Sometimes, read() returns something else b'\x1f\x8b\x08\x00\x00\x00\x00 ...'

try:
    with urlopen("http://schema.org/docs/releases.html") as f:
        txt = f.read()
except URLError:
    return

I've tried solving this with txt = f.read().decode("utf-8").encode() but this results in an error... sometimes: UnicodeDecodeError: 'utf-8' codec can't decode byte 0x8b in position 1: invalid start byte

The obvious work-around is to test if the first byte is hex and treat this accordingly.

My question is: Is this a bug or something else?

enter image description here Edit Related question. Apparently, sometimes I'm getting a gzipped stream.

Lastly I solved this by adding the following code as proposed here

if 31 == txt[0]:
    txt = decompress(txt, 16+MAX_WBITS)

The question remains; why does this return text/html sometimes and zipped some other times?


Solution

  • There are other questions in this category, but I cannot find an answer that addresses the actual cause of the problem.

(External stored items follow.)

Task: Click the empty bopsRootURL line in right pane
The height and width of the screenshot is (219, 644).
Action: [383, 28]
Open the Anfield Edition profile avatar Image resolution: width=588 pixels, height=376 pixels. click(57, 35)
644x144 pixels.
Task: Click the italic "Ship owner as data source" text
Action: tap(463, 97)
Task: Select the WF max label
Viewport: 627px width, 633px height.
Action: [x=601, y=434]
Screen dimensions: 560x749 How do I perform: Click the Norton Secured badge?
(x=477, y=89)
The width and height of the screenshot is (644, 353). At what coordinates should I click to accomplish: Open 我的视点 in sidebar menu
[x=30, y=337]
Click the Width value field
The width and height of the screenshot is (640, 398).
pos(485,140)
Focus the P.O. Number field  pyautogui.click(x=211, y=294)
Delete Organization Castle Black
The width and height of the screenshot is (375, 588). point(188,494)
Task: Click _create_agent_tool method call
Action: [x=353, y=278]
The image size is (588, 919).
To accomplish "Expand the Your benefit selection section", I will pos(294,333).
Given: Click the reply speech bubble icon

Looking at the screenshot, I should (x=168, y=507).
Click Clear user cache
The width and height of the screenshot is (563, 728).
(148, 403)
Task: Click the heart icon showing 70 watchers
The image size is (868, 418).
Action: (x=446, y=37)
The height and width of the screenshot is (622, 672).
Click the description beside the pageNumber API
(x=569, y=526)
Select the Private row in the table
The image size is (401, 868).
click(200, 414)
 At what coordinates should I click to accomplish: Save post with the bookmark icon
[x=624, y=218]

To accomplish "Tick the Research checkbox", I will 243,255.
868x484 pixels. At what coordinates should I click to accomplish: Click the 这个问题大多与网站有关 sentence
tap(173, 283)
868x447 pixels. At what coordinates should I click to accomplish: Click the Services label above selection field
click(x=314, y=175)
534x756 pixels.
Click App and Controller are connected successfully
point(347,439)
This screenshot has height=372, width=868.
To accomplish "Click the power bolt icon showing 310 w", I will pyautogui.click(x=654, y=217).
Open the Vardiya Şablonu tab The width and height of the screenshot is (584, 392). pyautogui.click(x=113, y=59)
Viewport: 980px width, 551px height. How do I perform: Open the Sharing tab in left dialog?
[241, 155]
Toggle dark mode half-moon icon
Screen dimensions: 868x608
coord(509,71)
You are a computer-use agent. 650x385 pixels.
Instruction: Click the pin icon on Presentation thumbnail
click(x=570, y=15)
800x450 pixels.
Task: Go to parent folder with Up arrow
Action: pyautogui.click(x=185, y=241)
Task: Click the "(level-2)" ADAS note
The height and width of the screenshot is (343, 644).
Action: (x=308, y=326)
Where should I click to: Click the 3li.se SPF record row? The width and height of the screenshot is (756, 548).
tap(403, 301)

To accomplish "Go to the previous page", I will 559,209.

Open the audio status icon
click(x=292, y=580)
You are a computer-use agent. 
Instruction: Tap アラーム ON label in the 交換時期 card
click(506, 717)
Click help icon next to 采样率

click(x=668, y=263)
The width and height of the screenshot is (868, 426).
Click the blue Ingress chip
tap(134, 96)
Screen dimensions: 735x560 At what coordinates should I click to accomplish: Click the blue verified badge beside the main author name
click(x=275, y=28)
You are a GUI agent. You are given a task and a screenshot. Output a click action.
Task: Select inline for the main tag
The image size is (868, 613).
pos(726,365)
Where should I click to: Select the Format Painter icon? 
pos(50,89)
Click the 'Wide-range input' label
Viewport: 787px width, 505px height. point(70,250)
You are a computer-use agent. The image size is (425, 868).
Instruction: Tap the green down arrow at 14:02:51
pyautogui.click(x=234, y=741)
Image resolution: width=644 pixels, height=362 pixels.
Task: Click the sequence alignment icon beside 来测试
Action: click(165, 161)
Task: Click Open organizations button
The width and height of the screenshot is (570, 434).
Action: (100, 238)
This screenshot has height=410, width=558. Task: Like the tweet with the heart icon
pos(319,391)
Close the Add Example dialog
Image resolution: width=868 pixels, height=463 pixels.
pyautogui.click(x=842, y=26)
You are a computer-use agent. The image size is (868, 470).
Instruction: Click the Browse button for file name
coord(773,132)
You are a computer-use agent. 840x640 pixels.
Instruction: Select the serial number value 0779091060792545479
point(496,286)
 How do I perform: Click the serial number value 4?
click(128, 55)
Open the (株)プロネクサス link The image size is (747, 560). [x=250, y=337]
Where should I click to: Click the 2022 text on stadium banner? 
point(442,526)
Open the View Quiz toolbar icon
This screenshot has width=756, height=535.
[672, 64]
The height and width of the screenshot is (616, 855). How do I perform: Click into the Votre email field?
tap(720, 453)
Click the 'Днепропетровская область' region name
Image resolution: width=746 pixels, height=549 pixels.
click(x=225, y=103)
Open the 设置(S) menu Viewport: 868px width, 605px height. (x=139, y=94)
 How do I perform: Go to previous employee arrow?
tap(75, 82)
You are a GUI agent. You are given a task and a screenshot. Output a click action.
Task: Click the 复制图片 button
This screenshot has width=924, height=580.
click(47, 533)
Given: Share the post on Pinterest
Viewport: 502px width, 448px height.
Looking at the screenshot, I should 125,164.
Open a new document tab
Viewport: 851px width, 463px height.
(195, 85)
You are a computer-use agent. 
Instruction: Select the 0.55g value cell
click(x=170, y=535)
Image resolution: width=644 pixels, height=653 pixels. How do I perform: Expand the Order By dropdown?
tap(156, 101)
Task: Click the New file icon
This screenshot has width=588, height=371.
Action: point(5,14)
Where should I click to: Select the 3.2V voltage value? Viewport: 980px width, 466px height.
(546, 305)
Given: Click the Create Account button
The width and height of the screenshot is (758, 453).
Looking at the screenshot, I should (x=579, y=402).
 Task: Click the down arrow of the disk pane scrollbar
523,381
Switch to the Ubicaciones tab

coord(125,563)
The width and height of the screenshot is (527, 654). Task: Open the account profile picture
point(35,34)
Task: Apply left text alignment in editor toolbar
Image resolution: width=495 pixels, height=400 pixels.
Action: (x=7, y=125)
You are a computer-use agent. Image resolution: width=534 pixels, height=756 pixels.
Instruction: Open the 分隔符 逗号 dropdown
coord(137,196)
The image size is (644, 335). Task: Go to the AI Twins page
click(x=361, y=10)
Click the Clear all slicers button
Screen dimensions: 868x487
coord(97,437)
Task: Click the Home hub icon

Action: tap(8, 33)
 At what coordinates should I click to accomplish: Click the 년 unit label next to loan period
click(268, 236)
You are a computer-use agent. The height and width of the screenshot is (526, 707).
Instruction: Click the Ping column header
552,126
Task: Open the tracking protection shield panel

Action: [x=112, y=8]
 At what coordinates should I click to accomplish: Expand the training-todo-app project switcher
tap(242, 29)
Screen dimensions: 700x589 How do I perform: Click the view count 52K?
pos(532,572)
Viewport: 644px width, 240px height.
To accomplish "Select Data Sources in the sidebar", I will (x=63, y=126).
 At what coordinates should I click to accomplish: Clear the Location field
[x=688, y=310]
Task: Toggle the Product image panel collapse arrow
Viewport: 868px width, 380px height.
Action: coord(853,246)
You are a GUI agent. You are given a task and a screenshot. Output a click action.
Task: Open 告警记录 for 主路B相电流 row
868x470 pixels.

    Python's urllib2.urlopen() cannot transparently handle compression. It also by default does not set the Accept-Encoding request header. Additionally, the interpretation of this situation according to the HTTP standard has changed in the past.

    As per RFC2616:

    If no Accept-Encoding field is present in a request, the server MAY assume that the client will accept any content coding. In this case, if "identity" is one of the available content-codings, then the server SHOULD use the "identity" content-coding, unless it has additional information that a different content-coding is meaningful to the client.

    Unfortunately (as for the use case), RFC7231 changes this to

    If no Accept-Encoding field is in the request, any content-coding is considered acceptable by the user agent.

    Meaning, when performing a request using urlopen() you can get a response in whatever encoding the server decides to use and the response will be conformant.

    schema.org seems to be hosted by google, i.e. it is most likely behind a distributed frontend load balancer network. So the different answers you get might be returned from load balancers with slightly different configurations.

    Google Engineers have in the past advocated for the use HTTP compression, so this might as well be a conscious decision.

    So as a lesson: when using urlopen() we need to set Accept-Encoding.